--- BEGIN Records provided ---
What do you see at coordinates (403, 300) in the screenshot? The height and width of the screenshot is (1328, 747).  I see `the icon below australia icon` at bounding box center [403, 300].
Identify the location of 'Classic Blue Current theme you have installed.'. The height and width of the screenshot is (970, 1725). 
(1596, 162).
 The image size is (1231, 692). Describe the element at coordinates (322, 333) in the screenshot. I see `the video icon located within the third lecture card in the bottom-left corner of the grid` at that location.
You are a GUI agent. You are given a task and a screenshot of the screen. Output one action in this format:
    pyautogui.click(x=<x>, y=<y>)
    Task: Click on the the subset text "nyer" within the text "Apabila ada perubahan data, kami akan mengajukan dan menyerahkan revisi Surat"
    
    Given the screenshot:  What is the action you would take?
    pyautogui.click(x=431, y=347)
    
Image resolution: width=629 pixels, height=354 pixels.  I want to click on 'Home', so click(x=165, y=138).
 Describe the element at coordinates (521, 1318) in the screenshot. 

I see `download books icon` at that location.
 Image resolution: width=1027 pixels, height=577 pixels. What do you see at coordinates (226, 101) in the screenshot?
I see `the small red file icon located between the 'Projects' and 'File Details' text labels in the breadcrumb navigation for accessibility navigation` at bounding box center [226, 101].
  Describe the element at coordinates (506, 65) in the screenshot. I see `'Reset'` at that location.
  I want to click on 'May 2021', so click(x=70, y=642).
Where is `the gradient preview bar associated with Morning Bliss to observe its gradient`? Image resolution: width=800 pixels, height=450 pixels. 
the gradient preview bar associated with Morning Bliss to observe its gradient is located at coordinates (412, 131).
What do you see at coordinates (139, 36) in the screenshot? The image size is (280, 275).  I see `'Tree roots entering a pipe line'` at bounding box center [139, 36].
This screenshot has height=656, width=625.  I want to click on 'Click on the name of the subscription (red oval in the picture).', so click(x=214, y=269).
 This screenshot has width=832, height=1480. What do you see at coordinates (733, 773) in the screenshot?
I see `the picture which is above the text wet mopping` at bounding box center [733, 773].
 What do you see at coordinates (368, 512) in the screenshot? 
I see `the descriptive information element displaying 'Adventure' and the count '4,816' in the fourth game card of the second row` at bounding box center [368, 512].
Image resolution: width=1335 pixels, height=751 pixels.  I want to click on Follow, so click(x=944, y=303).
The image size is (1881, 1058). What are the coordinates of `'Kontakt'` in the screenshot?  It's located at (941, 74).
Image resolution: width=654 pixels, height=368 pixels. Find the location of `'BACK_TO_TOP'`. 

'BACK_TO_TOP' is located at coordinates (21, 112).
--- END Records provided ---
### Stated goal
Please return all of the data above line for line, with no changes.

### Correct result
What do you see at coordinates (403, 300) in the screenshot? The height and width of the screenshot is (1328, 747).  I see `the icon below australia icon` at bounding box center [403, 300].
Identify the location of 'Classic Blue Current theme you have installed.'. The height and width of the screenshot is (970, 1725). 
(1596, 162).
 The image size is (1231, 692). Describe the element at coordinates (322, 333) in the screenshot. I see `the video icon located within the third lecture card in the bottom-left corner of the grid` at that location.
You are a GUI agent. You are given a task and a screenshot of the screen. Output one action in this format:
    pyautogui.click(x=<x>, y=<y>)
    Task: Click on the the subset text "nyer" within the text "Apabila ada perubahan data, kami akan mengajukan dan menyerahkan revisi Surat"
    
    Given the screenshot:  What is the action you would take?
    pyautogui.click(x=431, y=347)
    
Image resolution: width=629 pixels, height=354 pixels.  I want to click on 'Home', so click(x=165, y=138).
 Describe the element at coordinates (521, 1318) in the screenshot. 

I see `download books icon` at that location.
 Image resolution: width=1027 pixels, height=577 pixels. What do you see at coordinates (226, 101) in the screenshot?
I see `the small red file icon located between the 'Projects' and 'File Details' text labels in the breadcrumb navigation for accessibility navigation` at bounding box center [226, 101].
  Describe the element at coordinates (506, 65) in the screenshot. I see `'Reset'` at that location.
  I want to click on 'May 2021', so click(x=70, y=642).
Where is `the gradient preview bar associated with Morning Bliss to observe its gradient`? Image resolution: width=800 pixels, height=450 pixels. 
the gradient preview bar associated with Morning Bliss to observe its gradient is located at coordinates (412, 131).
What do you see at coordinates (139, 36) in the screenshot? The image size is (280, 275).  I see `'Tree roots entering a pipe line'` at bounding box center [139, 36].
This screenshot has height=656, width=625.  I want to click on 'Click on the name of the subscription (red oval in the picture).', so click(x=214, y=269).
 This screenshot has width=832, height=1480. What do you see at coordinates (733, 773) in the screenshot?
I see `the picture which is above the text wet mopping` at bounding box center [733, 773].
 What do you see at coordinates (368, 512) in the screenshot? 
I see `the descriptive information element displaying 'Adventure' and the count '4,816' in the fourth game card of the second row` at bounding box center [368, 512].
Image resolution: width=1335 pixels, height=751 pixels.  I want to click on Follow, so click(x=944, y=303).
The image size is (1881, 1058). What are the coordinates of `'Kontakt'` in the screenshot?  It's located at (941, 74).
Image resolution: width=654 pixels, height=368 pixels. Find the location of `'BACK_TO_TOP'`. 

'BACK_TO_TOP' is located at coordinates (21, 112).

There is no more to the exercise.